Assignment: Each line from the one with "Task: Click the" through the end of the records below should be transcribed exactly, and each picture should be skipped.

***** Exercise materials

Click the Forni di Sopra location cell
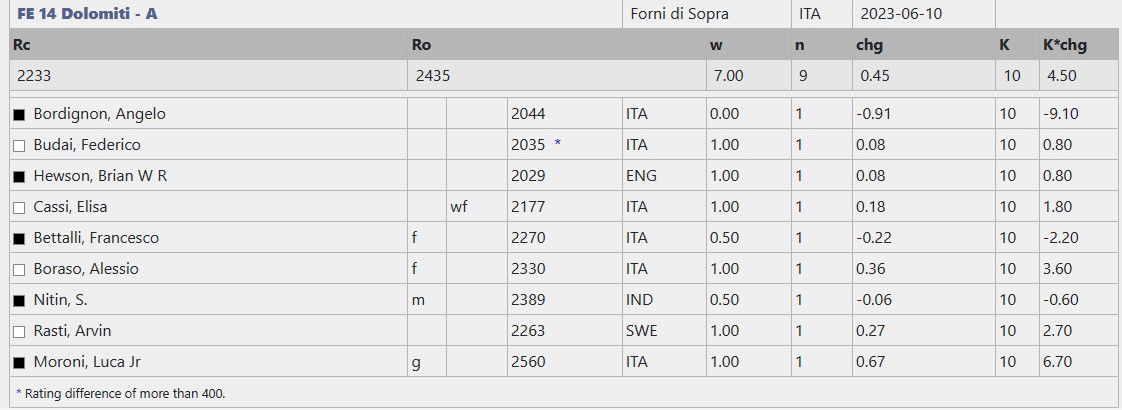1122x410 pixels. pos(680,14)
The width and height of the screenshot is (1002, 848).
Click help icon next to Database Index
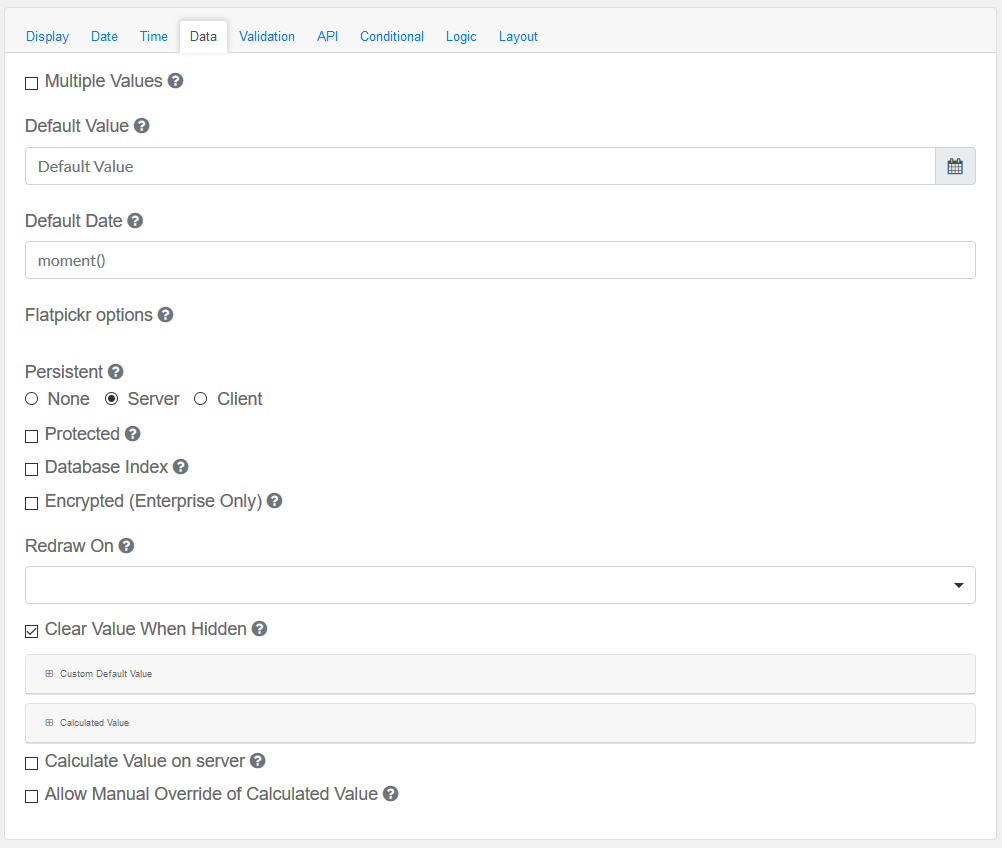pyautogui.click(x=181, y=467)
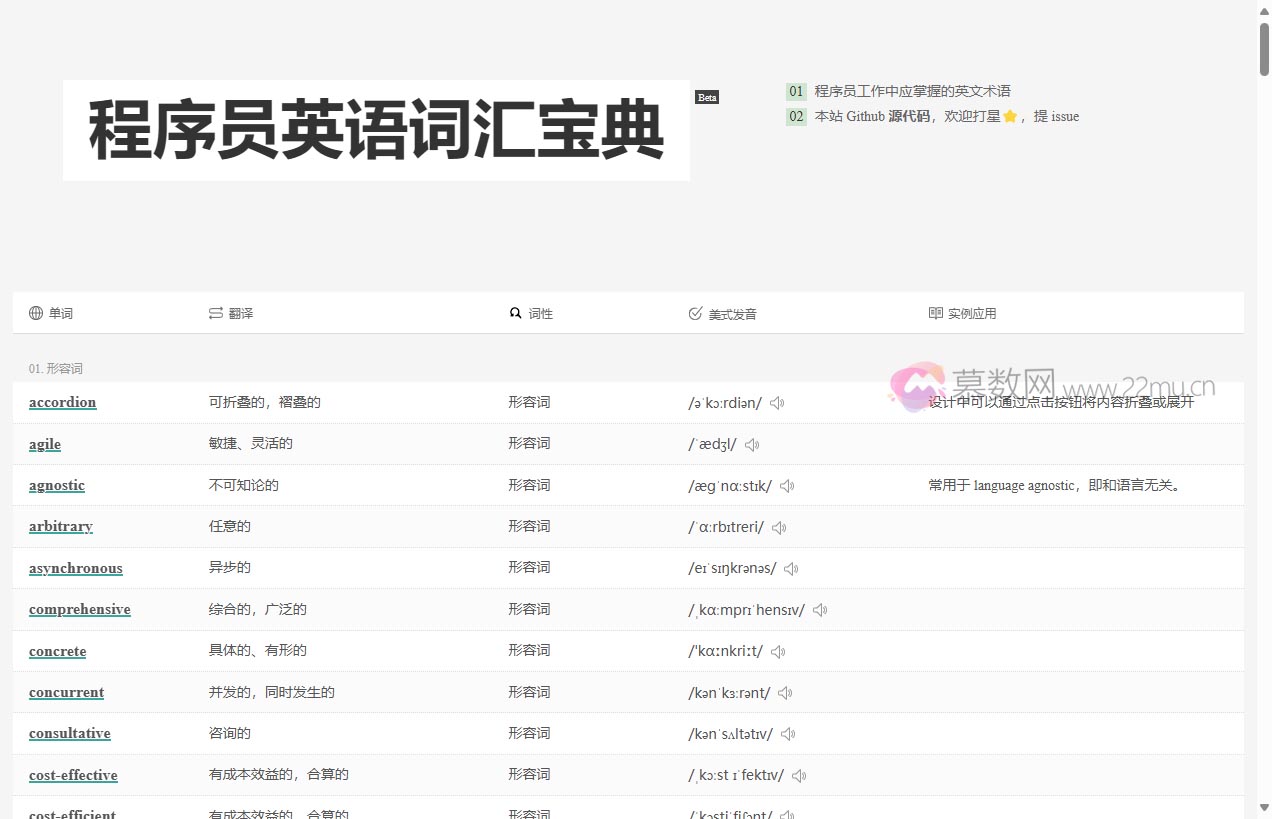Click the 提 issue link
Screen dimensions: 1272x819
coord(1056,116)
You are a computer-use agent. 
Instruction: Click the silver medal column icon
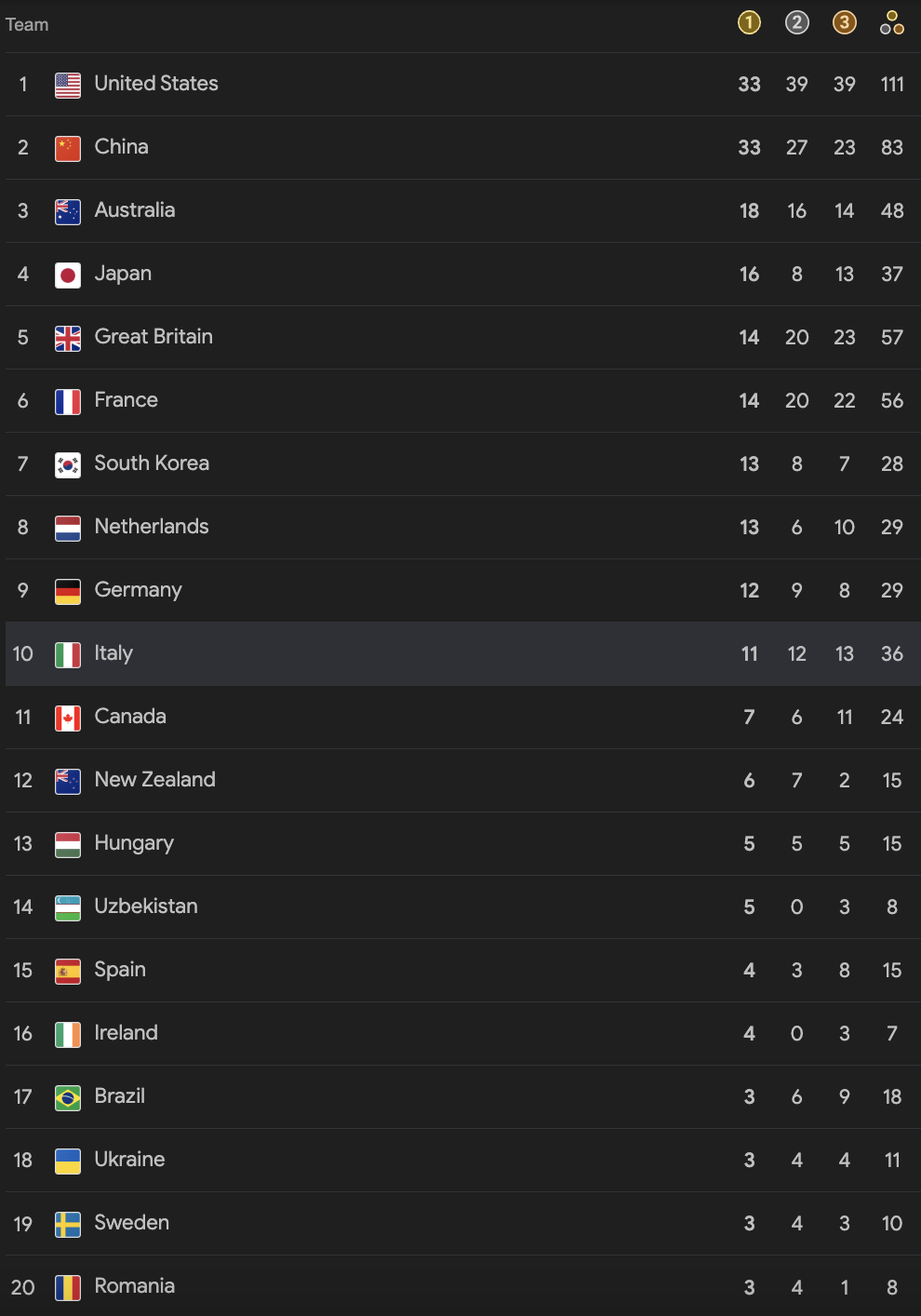point(797,22)
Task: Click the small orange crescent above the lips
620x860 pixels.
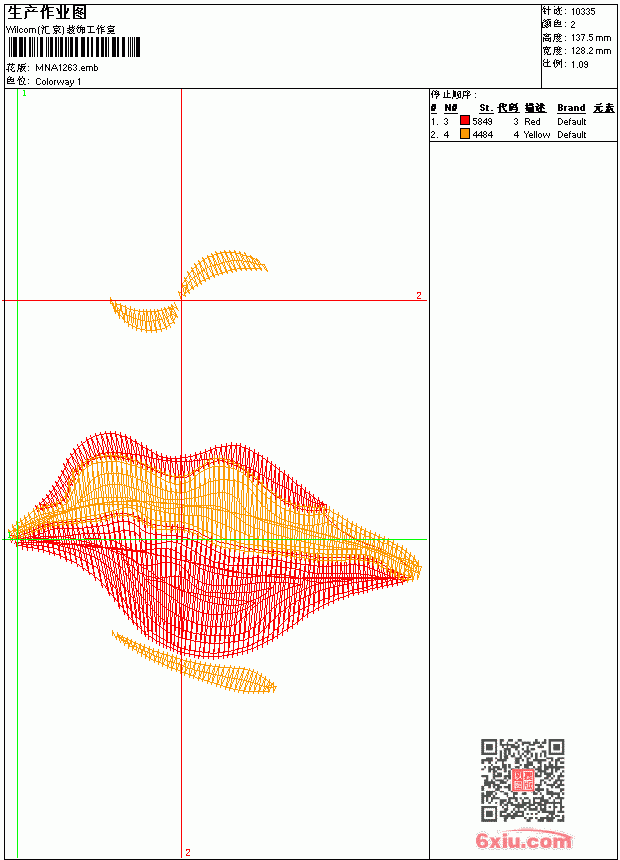Action: pos(222,271)
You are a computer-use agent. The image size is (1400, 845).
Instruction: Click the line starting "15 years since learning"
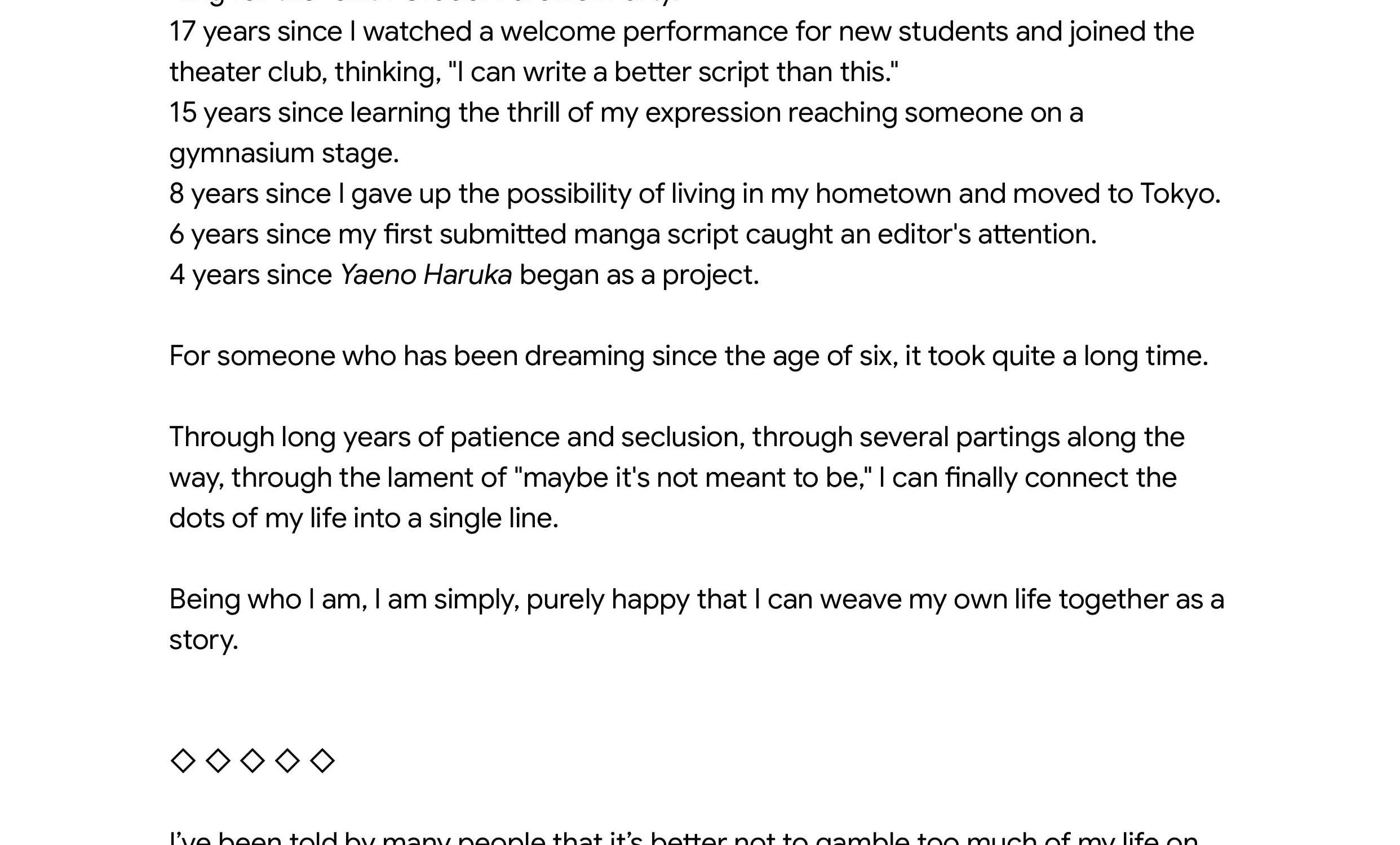tap(626, 113)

**********

Task output:
Task: Click the small orange crescent above the lips
620x860 pixels.
Action: pos(222,271)
You are a computer-use agent. The image size is (1400, 845).
Instruction: Click the line starting "15 years since learning"
tap(626, 113)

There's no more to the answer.